§ Requirement
Your task is to return exactly the lines that run from the one containing "[Compartir] (128, 384)" through the end of the listing below, without any pictures.

§ Excerpted records
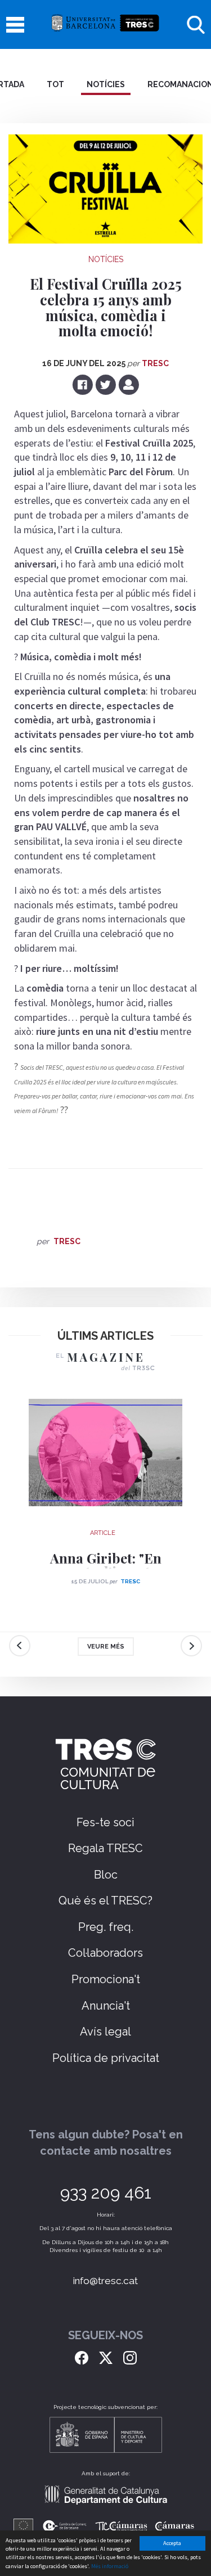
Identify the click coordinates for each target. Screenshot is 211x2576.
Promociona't (105, 1979)
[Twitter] (106, 384)
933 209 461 (105, 2193)
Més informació (109, 2566)
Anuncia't (106, 2005)
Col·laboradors (105, 1953)
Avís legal (105, 2031)
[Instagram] (130, 2356)
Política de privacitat (105, 2058)
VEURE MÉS (105, 1646)
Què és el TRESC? (105, 1900)
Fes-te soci (105, 1822)
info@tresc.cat (105, 2280)
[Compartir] (128, 384)
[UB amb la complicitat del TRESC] (106, 24)
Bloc (106, 1874)
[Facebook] (83, 384)
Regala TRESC (105, 1848)
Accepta (172, 2543)
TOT (55, 84)
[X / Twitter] (106, 2356)
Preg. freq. (105, 1927)
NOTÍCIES (106, 84)
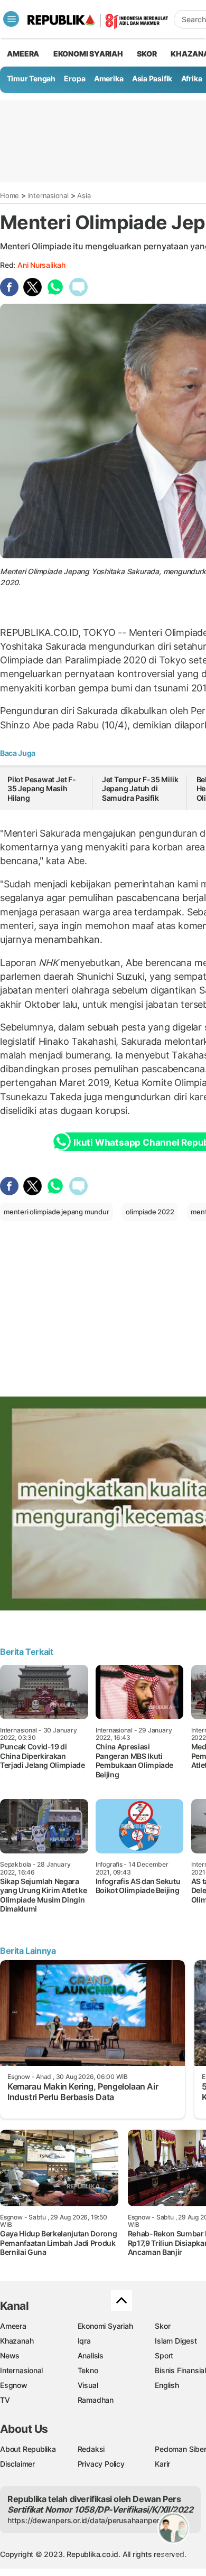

§ Result below
[Compartir] (128, 384)
[UB amb la complicitat del TRESC] (106, 24)
Bloc (106, 1874)
[Facebook] (83, 384)
Regala TRESC (105, 1848)
Accepta (172, 2543)
TOT (55, 84)
[X / Twitter] (106, 2356)
Preg. freq. (105, 1927)
NOTÍCIES (106, 84)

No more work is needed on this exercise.